• [Material shown]:
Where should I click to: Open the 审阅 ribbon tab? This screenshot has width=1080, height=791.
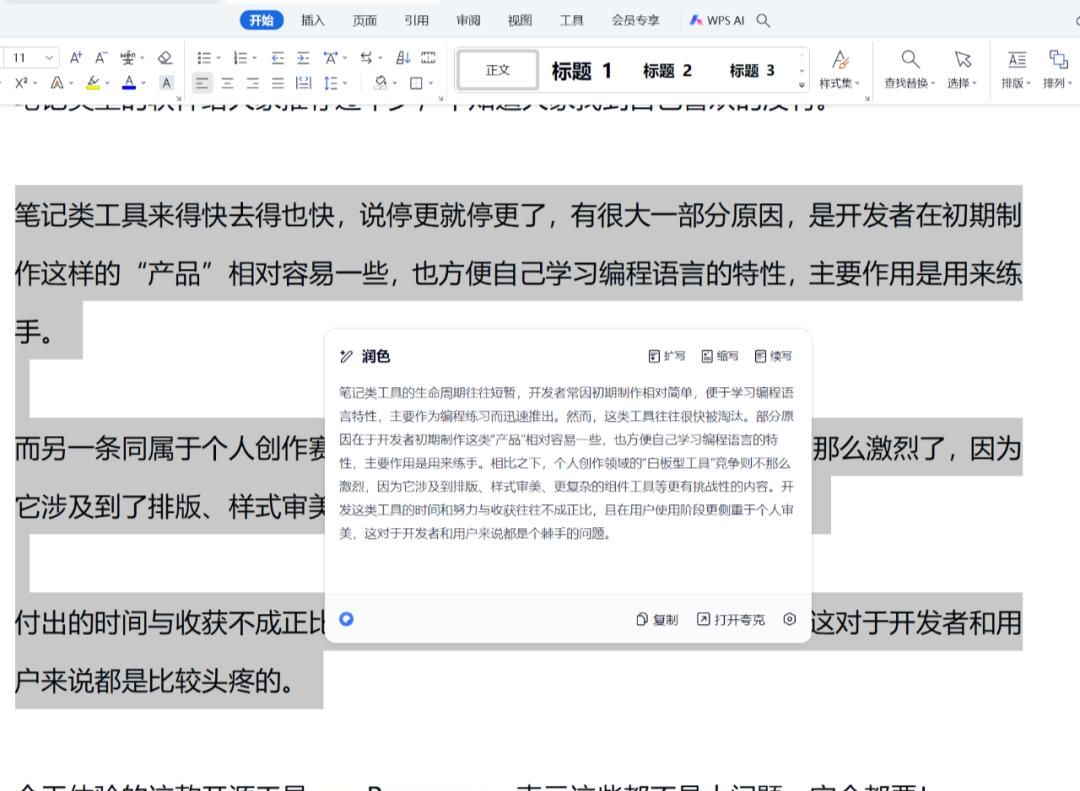468,20
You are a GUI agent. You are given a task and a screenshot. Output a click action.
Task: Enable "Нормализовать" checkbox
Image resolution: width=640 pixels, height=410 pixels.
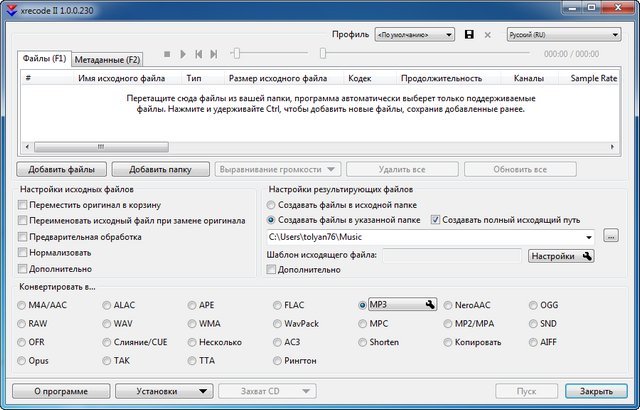click(x=23, y=253)
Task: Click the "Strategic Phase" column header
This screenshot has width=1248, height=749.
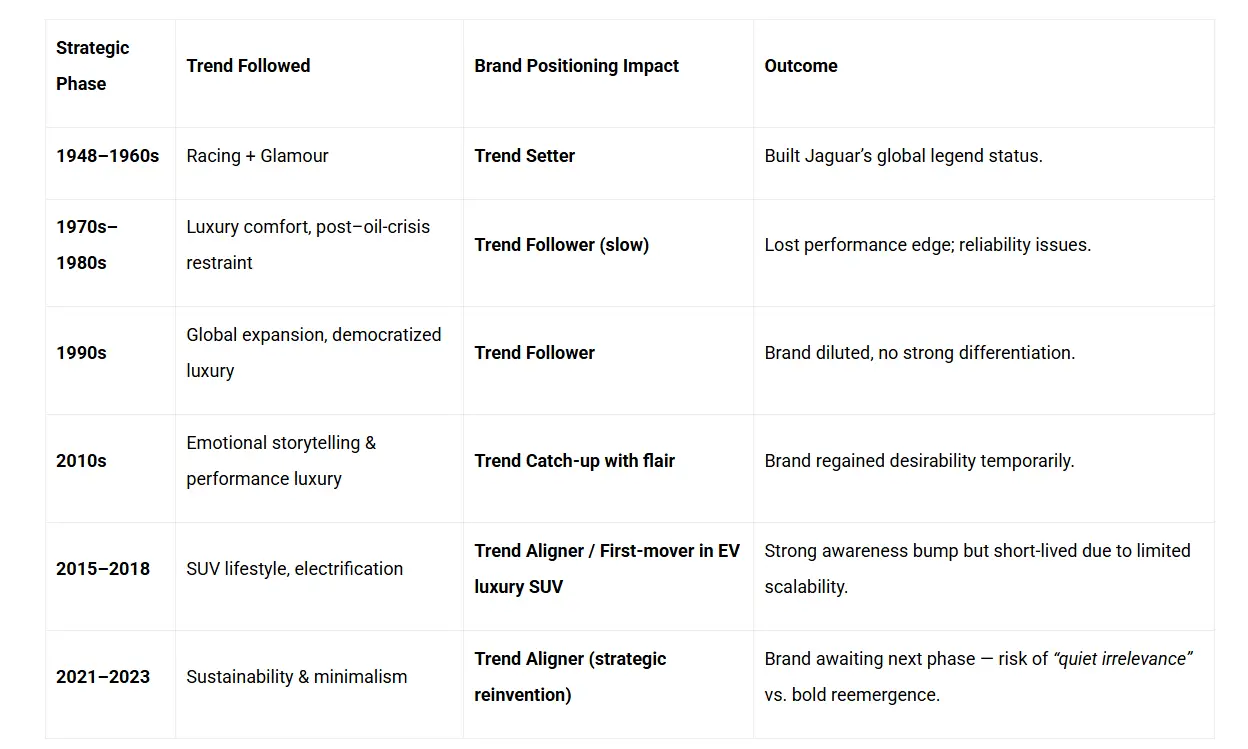Action: (x=93, y=66)
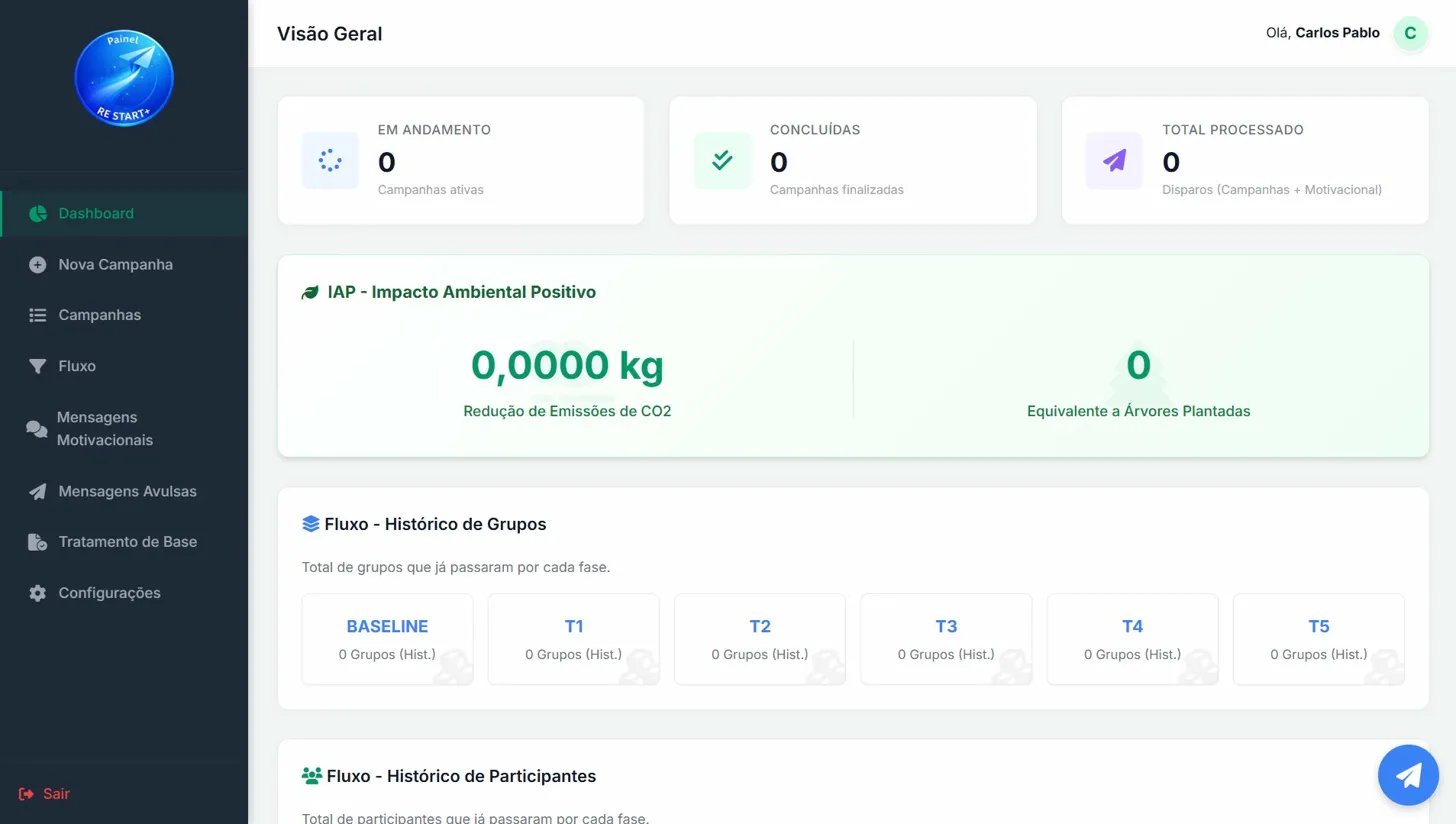Click the spinner icon on Em Andamento card
The image size is (1456, 824).
click(x=330, y=160)
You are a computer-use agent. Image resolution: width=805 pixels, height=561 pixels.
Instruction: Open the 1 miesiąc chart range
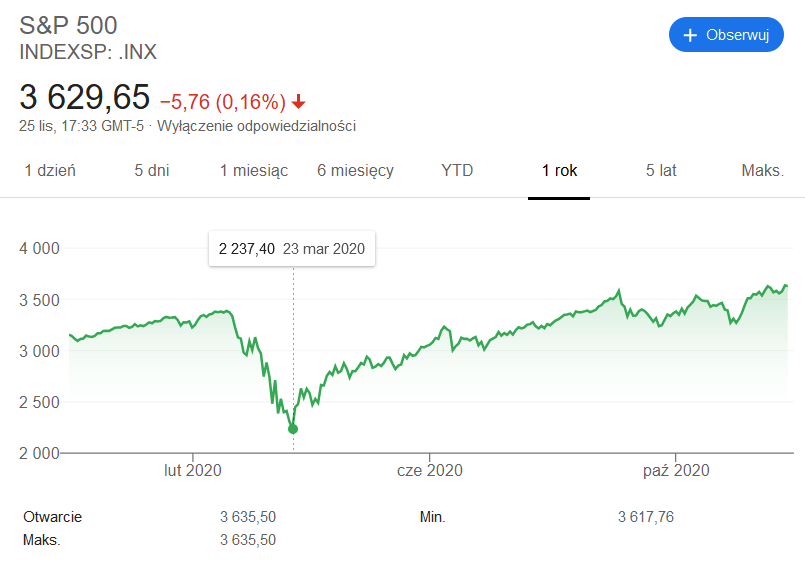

• [What you should do]:
From the records above, copy each line in which the string "agent" occurs.

• [Response box]:
You are a GUI agent. You are given a task and a screenshot. Output a click action.
You are a computer-use agent. Image resolution: width=805 pixels, height=561 pixels.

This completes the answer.